[LLVMdev] PROPOSAL: struct-access-path aware TBAA
Manman Ren
mren at apple.com
Mon Mar 11 14:06:39 PDT 2013
On Mar 11, 2013, at 1:17 PM, Daniel Berlin <dberlin at dberlin.org> wrote:
> On Mon, Mar 11, 2013 at 11:41 AM, Manman Ren <mren at apple.com> wrote:
>> Based on discussions with John McCall
>>
>> We currently focus on field accesses of structs, more specifically, on fields that are scalars or structs.
>>
>> Fundamental rules from C11
>> --------------------------
>> An object shall have its stored value accessed only by an lvalue expression that has one of the following types: [footnote: The intent of this list is to specify those circumstances in which an object may or may not be aliased.]
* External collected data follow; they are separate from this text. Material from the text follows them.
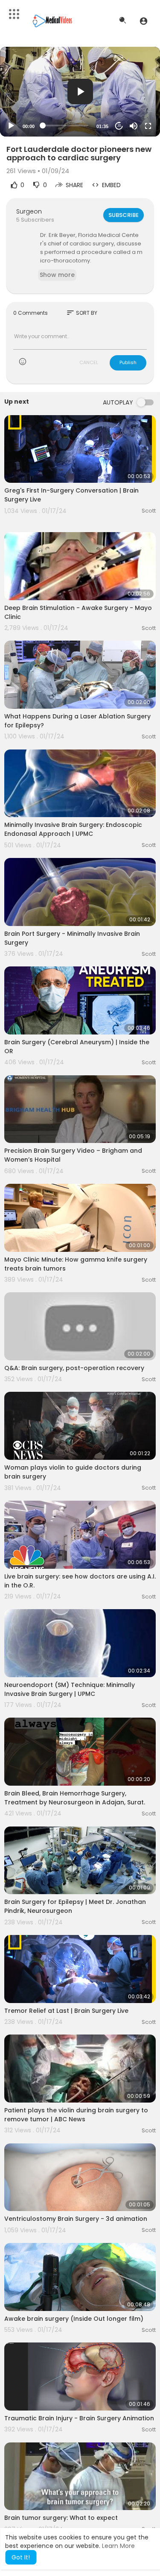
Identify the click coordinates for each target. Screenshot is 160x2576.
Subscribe (123, 215)
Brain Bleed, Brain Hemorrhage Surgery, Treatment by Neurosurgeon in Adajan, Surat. (74, 1798)
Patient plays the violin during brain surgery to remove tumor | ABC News (76, 2114)
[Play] (11, 126)
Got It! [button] (21, 2557)
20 (119, 126)
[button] (143, 20)
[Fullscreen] (148, 126)
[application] (80, 92)
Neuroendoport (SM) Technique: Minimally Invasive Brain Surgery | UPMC (69, 1689)
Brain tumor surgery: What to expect (61, 2517)
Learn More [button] (118, 2546)
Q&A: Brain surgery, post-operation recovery (74, 1368)
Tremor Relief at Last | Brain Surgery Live (66, 2010)
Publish (128, 362)
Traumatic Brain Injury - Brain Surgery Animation (79, 2418)
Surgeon (29, 211)
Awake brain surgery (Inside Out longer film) (73, 2318)
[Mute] (133, 126)
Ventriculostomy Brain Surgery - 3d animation (75, 2218)
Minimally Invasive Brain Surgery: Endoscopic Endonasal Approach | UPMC (73, 829)
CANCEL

>> 1. a type compatible with the effective type of the object,
>> 2. a qualified version of a type compatible with the effective type of the object,
>> 3. a type that is the signed or unsigned type corresponding to the effective type of the object,
>> 4. a type that is the signed or unsigned type corresponding to a qualified version of the effective type of the object,
>> 5. an aggregate or union type that includes one of the aforementioned types among its members (including, recursively, a member of a subaggregate or contained union), or
>> 6. a character type.
>>
>
>> Example
>> -------
>> struct A {
>> int x;
>> int y;
>> };
>> struct B {
>> A a;
>> int z;
>> };
>> struct C {
>> B b1;
>> B b2;
>> int *p;
>> };
>>
>> Type DAG:
>> int <- A::x <- A
>> int <- A::y <- A <- B::a <- B <- C::b1 <- C
>> int <----------------- B::z <- B <- C::b2 <- C
>> any pointer <--------------------- C::p <- C
>>
>> The type DAG has two types of TBAA nodes:
>> 1> the existing scalar nodes
>> 2> the struct nodes (this is different from the current tbaa.struct)
>> A struct node has a unique name plus a list of pairs (field name, field type).
>> For example, struct node for "C" should look like
>> !4 = metadata !{"C", "C::b1", metadata !3, "C::b2", metadata !3, "C::p", metadata !2}
>> where !3 is the struct node for "B", !2 is pointer type.
>>
>> Given a field access
>> struct B *bp = ...;
>> bp->a.x = 5;
>> we annotate it as B::a.x.
>
> In the case of multiple structures containing substructures, how are
> you differentiating?
>
> IE given
>
> struct A {
> struct B b;
> }
> struct C {
> struct B b;
> }
>
> How do you know the above struct B *bp =...; is B::b from C and not B::b from A?
>
> (I agree you can know in the case of direct aggregates, but I argue
> you have no way to know in the case of pointer arguments without
> interprocedural analysis)
> It gets worse the more levels you have.
>
> ie if you add
> struct B {
> struct E e;
> }
>
> and have struct E *e = ...
> how do you know it's the B::e contained in struct C, or the B::e
> contained in struct A?
>
>
> Again, i agree you can do both scalar and direct aggregates, but not
> aggregates and scalars through pointers.
>
I don't have immediate plan of pointer analysis. For the given example, we will treat field accesses from bp (pointer to struct B) as B::x.x, bp can be from either C or A.
>
>> Implementing the Hierarchy
>> --------------------------
>> We can attach metadata to both scalar accesses and aggregate accesses. Let's call scalar tags and aggregate tags.
>> Each tag can be a sequence of nodes in the type DAG.
>> !C::b2.a.x := [ "tbaa.path", !C, "C::b2", !B, "B::a", !A, "A::x", !int ]
>>
>
> This can get quite deep quite quickly.
> Are there actually cases where knowing the outermost aggregate type +
> {byte offset, size} of field access does not give you the exact same
> disambiguation capability?
The answer is no. We should be able to deduce the access path from {byte offset, size}.
However, I don't know an easy way to check alias(x,y) given {byte offset, size} for x and y.
Thanks,
Manman
>
> I ask because in GCC, we determined the answer was "no", since
> pointers require special analysis anyway.